ZiLOG is currently in patent litigation with Microchip. The company will incur substantial expenses in defense against these claims. In the event of a determination adverse to ZILG, the company’s business may be harmed.

However, to put this risk in perspective, we believe that if ZILG’s sales continue to improve, the company would become a likely buyout target for MCHP, since it would probably be cheaper for MCHP to just buy ZILG than to waste time and financial resources fighting them in court.

  • Extremely Competitive Industry Environment

The semiconductor industry is intensely competitive and is characterized by price erosion, rapid technological change and heightened competition in many markets. The industry consists of major domestic and international semiconductor companies, many of which have substantially greater financial and other resources than ZILG.

The one factor working in ZILG’s favor, even considering the competitive risk, is that ZiLOG is a major brand name in the semiconductor industry.

Upside Scenarios

Why might Wall Street get on the ZILG bandwagon? The potential, of course, lies in the rapid widespread adoption of flash-based reprogrammable MCUs.

Traditional ROM-based MCUs have to be programmed by the semi supplier, resulting in significant lead times and consequently, possible inventory obsolescence. The cost of flash-based MCUs is just now becoming competitive with ROM-based MCUs, so the segment is reaching a major inflection point. The attractiveness of flash is borne out by the fact that reprogrammable MCUs are the fastest-growing segment of the MCU market. Microchip Technologies is itself having great success with flash MCUs, sales of which were up 42% YoY as of the quarter ended Sept 30, 2006.

- [SET EXERCISE A] Reproduce the rows verbatim, beginning at the line that contains "Select the Tracking" and stopping after the line that contains "(x=41, y=88)".
The ZiLOG analysis above has no connection to the rows.

- [MATERIAL FOR THE TASK]
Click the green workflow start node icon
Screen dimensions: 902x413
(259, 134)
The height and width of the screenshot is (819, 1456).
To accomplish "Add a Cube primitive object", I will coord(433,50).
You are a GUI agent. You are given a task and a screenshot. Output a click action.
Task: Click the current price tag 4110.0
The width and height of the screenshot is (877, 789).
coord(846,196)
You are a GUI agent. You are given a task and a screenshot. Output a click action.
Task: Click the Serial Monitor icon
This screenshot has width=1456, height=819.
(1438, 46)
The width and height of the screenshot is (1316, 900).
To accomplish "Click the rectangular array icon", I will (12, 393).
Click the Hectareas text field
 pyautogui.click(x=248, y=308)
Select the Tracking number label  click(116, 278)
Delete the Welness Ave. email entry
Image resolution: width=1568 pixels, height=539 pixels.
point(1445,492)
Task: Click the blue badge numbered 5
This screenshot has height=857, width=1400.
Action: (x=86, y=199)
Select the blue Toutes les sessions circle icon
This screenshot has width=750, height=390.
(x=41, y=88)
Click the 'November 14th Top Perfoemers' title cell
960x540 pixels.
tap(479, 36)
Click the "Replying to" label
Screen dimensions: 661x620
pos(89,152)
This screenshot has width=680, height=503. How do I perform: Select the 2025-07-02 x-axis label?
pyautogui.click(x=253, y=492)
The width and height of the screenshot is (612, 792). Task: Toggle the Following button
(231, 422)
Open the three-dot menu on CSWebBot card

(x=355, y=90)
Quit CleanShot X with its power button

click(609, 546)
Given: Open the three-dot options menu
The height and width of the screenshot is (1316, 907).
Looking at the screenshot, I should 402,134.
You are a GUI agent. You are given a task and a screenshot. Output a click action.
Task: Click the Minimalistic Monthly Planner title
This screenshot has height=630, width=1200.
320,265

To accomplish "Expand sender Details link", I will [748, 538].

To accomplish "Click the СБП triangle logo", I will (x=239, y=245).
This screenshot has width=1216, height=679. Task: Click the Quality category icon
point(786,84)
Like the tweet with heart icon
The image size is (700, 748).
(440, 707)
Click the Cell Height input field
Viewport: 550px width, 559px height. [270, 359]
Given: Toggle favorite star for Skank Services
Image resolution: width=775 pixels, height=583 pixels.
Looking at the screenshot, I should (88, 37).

- [SET EXERCISE B] According to the ZiLOG analysis, by what percentage were Microchip's flash MCU sales up year over year as of the quarter ended Sept 30, 2006?

- [CORRECT RESPONSE A]
Select the Tracking number label  click(116, 278)
Delete the Welness Ave. email entry
Image resolution: width=1568 pixels, height=539 pixels.
point(1445,492)
Task: Click the blue badge numbered 5
This screenshot has height=857, width=1400.
Action: (x=86, y=199)
Select the blue Toutes les sessions circle icon
This screenshot has width=750, height=390.
(x=41, y=88)

- [CORRECT RESPONSE B] 42%